BUG: pandas 1.1.0 introduces string comparison bug for larger datasets · Issue #35700 · pandas-dev/pandas (original) (raw)
- I have checked that this issue has not already been reported.
- I have confirmed this bug exists on the latest version of pandas.
- (optional) I have confirmed this bug exists on the master branch of pandas.
Note: Please read this guide detailing how to provide the necessary information for us to reproduce your bug.
Code Sample, a copy-pastable example
import pandas as pd
This works fine
df1 = pd.DataFrame({"a": [1,2,3], "b": ["x","y","z"]}) print(df1 == "x")
Loading in some bigger data from Kaggle https://www.kaggle.com/dgomonov/new-york-city-airbnb-open-data
data and code file included in zip to make it easy
df2 = pd.read_csv("AB_NYC_2019.csv")
On pandas v1.1.0 throws a ValueError: unknown type str32
print(df2 == "x")
On pandas v1.1.0 throws a ValueError: unknown type str128
print(df2 == "John")
Problem description
Previously comparing the dataframe to a string value would give a boolean mask as expected. It is now erroring. Confirmed that on v1.0.5 this works as expected, only on 1.1.0 does this error.
Expected Output
A boolean mask of true or false values with the same shape as the dataframe.

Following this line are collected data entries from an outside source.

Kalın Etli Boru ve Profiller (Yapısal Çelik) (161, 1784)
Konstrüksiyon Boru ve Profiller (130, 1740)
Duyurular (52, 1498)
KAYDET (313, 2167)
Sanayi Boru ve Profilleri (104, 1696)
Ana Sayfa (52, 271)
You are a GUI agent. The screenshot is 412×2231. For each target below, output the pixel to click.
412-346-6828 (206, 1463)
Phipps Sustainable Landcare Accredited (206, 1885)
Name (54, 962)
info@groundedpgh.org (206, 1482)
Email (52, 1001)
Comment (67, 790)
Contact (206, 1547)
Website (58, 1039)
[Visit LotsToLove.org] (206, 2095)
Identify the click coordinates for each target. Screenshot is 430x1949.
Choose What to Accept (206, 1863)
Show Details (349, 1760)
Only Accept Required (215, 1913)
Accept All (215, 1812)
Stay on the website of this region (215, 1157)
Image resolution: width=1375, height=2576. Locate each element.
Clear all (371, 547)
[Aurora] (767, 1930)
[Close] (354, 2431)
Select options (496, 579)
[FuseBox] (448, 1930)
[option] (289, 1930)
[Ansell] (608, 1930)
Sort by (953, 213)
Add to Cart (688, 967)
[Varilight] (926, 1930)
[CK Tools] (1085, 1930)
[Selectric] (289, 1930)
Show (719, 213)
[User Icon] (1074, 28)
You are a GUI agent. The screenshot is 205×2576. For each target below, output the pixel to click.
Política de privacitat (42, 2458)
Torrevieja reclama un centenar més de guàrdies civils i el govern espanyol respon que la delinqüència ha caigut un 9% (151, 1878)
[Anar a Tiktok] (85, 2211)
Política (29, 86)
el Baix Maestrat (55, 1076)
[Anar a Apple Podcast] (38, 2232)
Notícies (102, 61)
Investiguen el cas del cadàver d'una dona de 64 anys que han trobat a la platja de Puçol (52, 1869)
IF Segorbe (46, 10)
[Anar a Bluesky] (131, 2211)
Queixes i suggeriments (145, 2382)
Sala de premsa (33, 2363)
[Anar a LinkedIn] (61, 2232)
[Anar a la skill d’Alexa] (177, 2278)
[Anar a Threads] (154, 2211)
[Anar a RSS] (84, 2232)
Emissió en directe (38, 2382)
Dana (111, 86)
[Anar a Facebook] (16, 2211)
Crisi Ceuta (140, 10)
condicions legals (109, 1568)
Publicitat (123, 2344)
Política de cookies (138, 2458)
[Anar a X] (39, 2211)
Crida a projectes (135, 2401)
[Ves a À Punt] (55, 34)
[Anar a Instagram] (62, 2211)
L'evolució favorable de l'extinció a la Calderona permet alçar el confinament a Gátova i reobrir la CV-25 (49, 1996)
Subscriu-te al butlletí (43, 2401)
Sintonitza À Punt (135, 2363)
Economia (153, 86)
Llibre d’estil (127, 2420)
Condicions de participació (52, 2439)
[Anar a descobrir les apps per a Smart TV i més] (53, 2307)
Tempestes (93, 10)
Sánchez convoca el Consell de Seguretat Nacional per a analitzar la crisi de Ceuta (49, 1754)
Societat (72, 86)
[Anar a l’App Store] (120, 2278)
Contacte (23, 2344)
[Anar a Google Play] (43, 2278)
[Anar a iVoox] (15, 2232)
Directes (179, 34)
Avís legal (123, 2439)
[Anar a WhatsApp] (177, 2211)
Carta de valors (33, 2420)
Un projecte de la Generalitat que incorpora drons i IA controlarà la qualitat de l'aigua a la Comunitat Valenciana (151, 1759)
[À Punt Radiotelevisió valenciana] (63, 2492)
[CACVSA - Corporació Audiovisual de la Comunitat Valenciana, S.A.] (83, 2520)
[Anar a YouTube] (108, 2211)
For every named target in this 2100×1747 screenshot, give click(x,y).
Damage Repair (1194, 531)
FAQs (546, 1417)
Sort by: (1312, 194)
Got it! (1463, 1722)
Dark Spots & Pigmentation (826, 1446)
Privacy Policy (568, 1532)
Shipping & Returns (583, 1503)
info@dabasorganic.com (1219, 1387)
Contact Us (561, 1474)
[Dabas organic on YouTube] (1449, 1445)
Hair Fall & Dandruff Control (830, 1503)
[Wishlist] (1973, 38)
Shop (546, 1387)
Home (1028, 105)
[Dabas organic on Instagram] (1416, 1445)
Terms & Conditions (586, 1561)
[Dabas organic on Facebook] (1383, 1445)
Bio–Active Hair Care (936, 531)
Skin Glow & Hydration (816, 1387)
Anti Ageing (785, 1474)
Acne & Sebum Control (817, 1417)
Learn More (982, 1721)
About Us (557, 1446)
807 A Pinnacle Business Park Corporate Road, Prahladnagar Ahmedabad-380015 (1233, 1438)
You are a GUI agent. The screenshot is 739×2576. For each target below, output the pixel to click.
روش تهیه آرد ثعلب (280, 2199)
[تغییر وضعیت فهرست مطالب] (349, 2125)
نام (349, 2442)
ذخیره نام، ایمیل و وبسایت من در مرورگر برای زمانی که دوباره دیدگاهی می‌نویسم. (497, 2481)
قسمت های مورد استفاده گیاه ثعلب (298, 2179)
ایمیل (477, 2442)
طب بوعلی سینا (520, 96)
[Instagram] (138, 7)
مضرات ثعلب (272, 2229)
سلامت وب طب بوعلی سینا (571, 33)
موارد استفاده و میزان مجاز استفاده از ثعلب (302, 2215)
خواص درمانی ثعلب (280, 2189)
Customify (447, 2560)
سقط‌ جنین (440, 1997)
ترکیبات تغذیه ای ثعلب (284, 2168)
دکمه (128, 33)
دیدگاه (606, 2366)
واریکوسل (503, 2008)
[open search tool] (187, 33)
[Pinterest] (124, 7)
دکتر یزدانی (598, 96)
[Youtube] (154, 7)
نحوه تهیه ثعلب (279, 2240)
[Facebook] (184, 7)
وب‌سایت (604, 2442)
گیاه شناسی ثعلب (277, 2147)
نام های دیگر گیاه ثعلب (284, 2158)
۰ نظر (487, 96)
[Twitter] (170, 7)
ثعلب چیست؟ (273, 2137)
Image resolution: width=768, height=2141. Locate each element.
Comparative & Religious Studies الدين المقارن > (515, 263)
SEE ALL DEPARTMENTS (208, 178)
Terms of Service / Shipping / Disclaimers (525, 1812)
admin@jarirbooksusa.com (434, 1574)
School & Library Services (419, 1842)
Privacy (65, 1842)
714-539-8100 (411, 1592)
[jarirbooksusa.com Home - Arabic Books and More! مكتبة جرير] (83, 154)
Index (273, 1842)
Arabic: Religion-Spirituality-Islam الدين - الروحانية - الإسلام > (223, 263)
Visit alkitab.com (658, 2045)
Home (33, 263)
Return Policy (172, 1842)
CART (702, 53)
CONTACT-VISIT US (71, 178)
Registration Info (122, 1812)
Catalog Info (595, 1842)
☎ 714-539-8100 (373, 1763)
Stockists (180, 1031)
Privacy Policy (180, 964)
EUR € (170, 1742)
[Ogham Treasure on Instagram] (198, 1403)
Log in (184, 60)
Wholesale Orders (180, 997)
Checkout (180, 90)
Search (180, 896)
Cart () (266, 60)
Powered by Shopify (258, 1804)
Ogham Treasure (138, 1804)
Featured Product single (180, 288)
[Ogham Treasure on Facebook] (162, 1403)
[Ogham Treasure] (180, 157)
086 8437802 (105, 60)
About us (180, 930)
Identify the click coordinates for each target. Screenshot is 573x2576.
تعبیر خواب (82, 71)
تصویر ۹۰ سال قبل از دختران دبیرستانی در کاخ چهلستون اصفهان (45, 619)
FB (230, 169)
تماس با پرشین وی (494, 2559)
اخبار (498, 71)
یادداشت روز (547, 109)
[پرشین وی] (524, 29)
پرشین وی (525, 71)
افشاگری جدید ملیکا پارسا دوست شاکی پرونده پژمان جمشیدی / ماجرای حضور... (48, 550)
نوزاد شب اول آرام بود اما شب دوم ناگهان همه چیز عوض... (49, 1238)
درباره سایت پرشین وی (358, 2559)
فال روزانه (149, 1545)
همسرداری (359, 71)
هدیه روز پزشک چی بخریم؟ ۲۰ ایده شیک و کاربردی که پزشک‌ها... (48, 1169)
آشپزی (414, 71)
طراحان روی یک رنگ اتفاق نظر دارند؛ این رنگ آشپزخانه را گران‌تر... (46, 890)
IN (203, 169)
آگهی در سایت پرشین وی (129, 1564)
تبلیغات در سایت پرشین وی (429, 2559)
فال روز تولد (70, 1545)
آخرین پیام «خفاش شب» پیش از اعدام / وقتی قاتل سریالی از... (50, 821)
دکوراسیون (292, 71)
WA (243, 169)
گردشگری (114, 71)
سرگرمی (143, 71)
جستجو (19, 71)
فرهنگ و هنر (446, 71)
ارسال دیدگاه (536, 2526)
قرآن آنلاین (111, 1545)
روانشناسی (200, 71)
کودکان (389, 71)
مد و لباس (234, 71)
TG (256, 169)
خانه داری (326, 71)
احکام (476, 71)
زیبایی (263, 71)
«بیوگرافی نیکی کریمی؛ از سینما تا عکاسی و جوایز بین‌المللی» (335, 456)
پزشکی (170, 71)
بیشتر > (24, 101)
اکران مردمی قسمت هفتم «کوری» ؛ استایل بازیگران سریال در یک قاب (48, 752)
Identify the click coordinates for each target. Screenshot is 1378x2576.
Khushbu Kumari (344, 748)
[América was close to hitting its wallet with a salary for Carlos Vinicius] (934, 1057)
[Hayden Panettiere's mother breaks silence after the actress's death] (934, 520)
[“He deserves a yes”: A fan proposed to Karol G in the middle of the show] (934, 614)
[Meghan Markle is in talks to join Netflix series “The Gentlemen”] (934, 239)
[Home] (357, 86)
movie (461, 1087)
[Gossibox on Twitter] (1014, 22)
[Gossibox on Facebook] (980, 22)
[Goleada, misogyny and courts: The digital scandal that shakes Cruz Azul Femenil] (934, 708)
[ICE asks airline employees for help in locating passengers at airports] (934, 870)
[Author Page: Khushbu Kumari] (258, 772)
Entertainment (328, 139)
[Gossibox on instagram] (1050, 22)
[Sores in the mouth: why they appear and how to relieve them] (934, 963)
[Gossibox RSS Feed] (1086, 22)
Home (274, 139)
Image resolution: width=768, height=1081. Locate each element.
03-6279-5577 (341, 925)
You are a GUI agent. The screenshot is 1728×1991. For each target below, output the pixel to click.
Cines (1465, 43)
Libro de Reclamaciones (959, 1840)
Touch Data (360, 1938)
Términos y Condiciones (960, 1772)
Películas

Output of pd.show_versions()
INSTALLED VERSIONS
commit : d9fff27
python : 3.7.7.final.0
python-bits : 64
OS : Windows
OS-release : 10
Version : 10.0.18362
machine : AMD64
processor : Intel64 Family 6 Model 94 Stepping 3, GenuineIntel
byteorder : little
LC_ALL : None
LANG : None
LOCALE : None.None
pandas : 1.1.0
numpy : 1.19.1
pytz : 2020.1
dateutil : 2.8.1
pip : 20.2.2
setuptools : 49.3.1.post20200810
Cython : 0.29.21
pytest : 6.0.1
hypothesis : 5.24.0
sphinx : 3.2.0
blosc : None
feather : 0.4.0
xlsxwriter : None
lxml.etree : 4.4.2
html5lib : None
pymysql : None
psycopg2 : None
jinja2 : 2.11.2
IPython : 7.17.0
pandas_datareader: None
bs4 : 4.9.1
bottleneck : 1.3.2
fsspec : None
fastparquet : None
gcsfs : None
matplotlib : 3.1.3
numexpr : 2.7.1
odfpy : None
openpyxl : None
pandas_gbq : None
pyarrow : 0.15.1
pytables : None
pyxlsb : None
s3fs : None
scipy : 1.4.1
sqlalchemy : 1.3.13
tables : 3.6.1
tabulate : 0.8.7
xarray : 0.16.0
xlrd : 1.2.0
xlwt : None
numba : None